→ DATA FOR THIS EXERCISE:
---*---
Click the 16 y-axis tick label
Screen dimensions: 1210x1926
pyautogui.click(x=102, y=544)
---*---
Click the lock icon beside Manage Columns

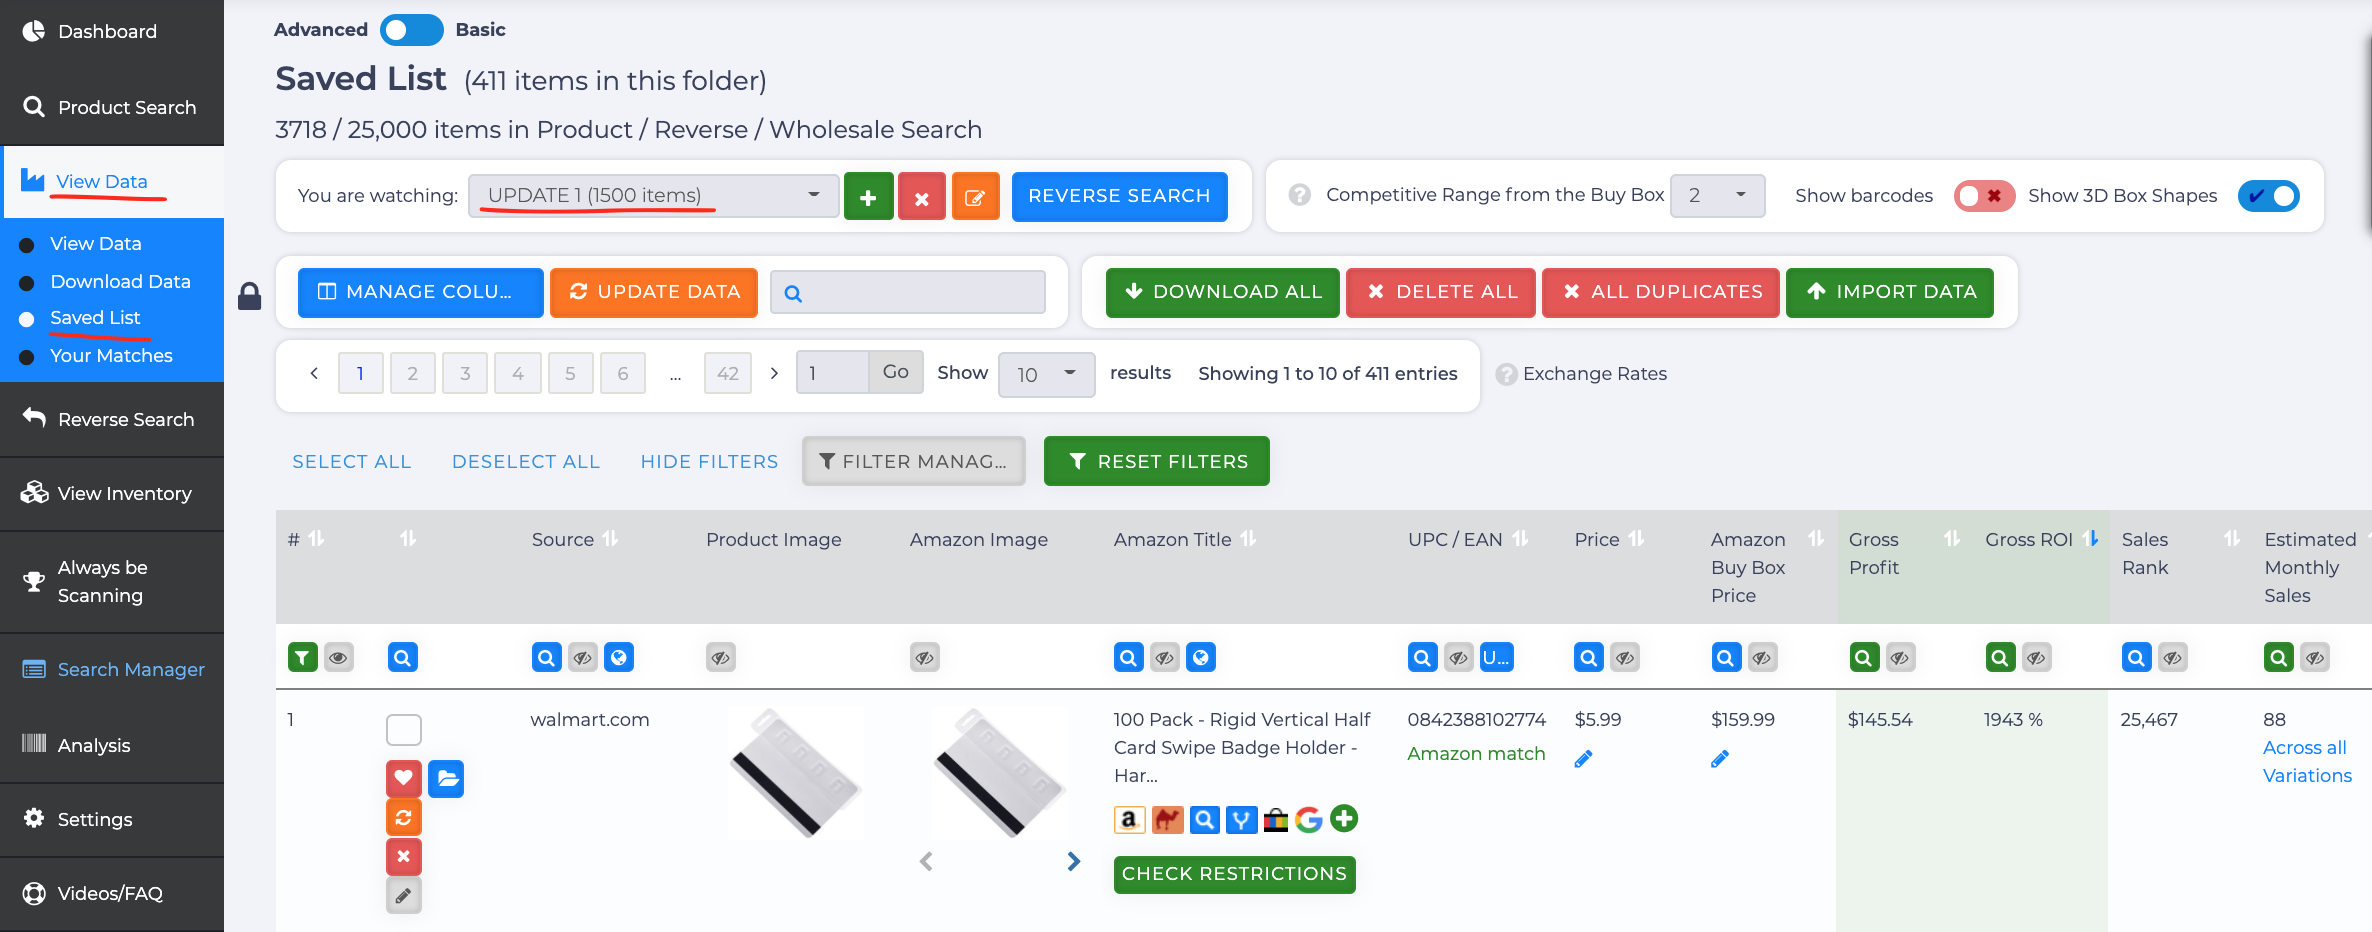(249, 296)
---*---
→ EXERCISE REQUIREMENTS: Reproduce the records from the line with "Click the 16 y-axis tick label" up to and including the line with "pyautogui.click(x=102, y=544)", putting "gridline label" in place of "tick label" and changing nothing else.

→ COMPLETE RESPONSE:
Click the 16 y-axis gridline label
Screen dimensions: 1210x1926
pyautogui.click(x=102, y=544)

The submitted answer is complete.